Cool sind Pro­dukte, wenn alle drei Schritte ein­ge­hal­ten wur­den. Viele blei­ben bei “Tech­no­lo­gie” ste­cken, soll heis­sen, sie set­zen um, was tech­no­lo­gisch geht. Einige schaf­fen es noch, die Tech­no­lo­gie in sinn­volle Funk­tio­nen umzu­set­zen. Aber nur wenige legen auf die Erfah­rung der Nut­zer wert. Das sind voll­en­dete Pro­dukte, wie die Best­sel­ler Wii oder das iPhone (siehe auch hier — da hab ich Second Life eingereiht).

Es ist ein­fach eine Frage der Anstren­gung und Aus­dauer. Ob Pro­dukt oder Dienst­leis­tung, man muss so lange dran blei­ben, bis man: “the key under­ly­ing prin­ciple of the pro­blem”* und eine “bea­ti­ful ele­gant solu­tion that works”* gefun­den hat.
* Steve Jobs, 1984, Slide 40

Pro­ducts are People“Das bedeu­tet, Men­schen behan­deln viele Pro­dukte wie Lebe­we­sen, geben Ihnen Namen, spre­chen mit Ihnen etc.

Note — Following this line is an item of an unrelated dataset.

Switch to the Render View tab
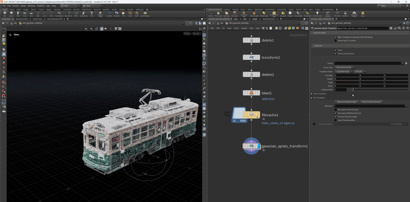(37, 19)
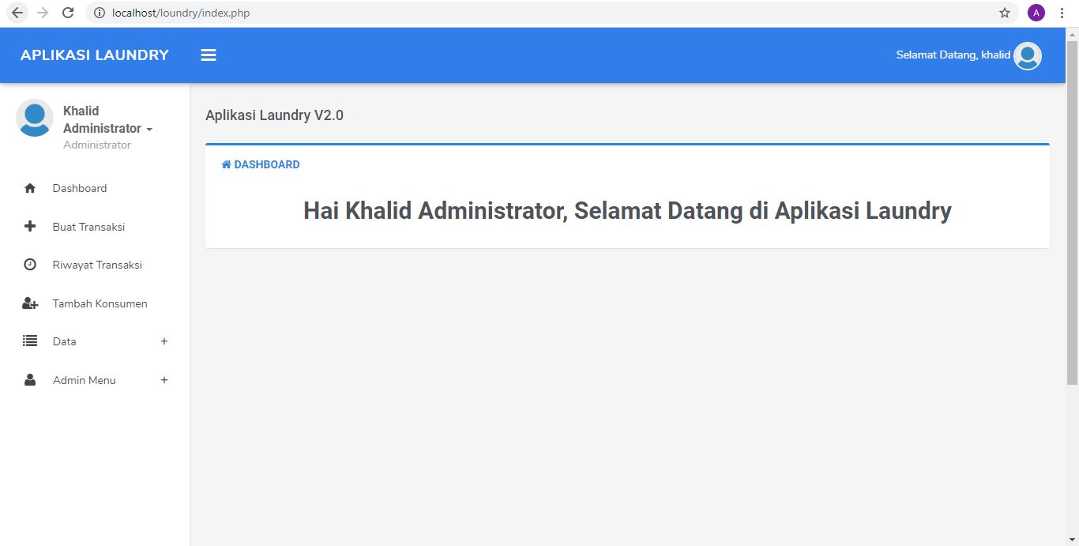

Natür­lich las­sen sich sol­che Pro­dukte beson­ders gut ver­mark­ten, denn sie erzäh­len von sich aus eine “Geschichte”, die Men­schen inter­es­siert. Wer­bung kann direkt dort anset­zen und die “Bot­schaft” wei­ter streuen. (Wenn Ange­bote diese “Expe­ri­ance” nicht haben, kann Wer­bung sie auch nicht vor­gau­keln.) Sol­che Pro­dukte haben auch Ihre eigene Vision und sor­gen dafür, daß alle Betei­lig­ten, Mit­ar­bei­ter, Zulie­fe­rer etc. wis­sen, worum es geht und ent­spre­chend moti­viert sind.

Wer wei­ter denkt, beach­tet das Wirt­schaftsSys­tem rund um ein Ange­bot. Dabei kann man die Kom­ple­xi­tät auf ver­schie­dene Teile des Sys­tems ver­tei­len. Ein Bei­spiel ist iTu­nes, wo der iPod abspie­len, aber auch bewer­ten kann. Den Rest macht die iTunes-Software und das Netz­werk. Ein ande­res Bei­spiel sind digi­tale Foto­gra­fie und Flickr.

Die Prä­sen­ta­tion:
» Sli­deShare: Expe­ri­ence Is The Product

Das gilt natür­lich in glei­chem Maße für coole Kommunikation.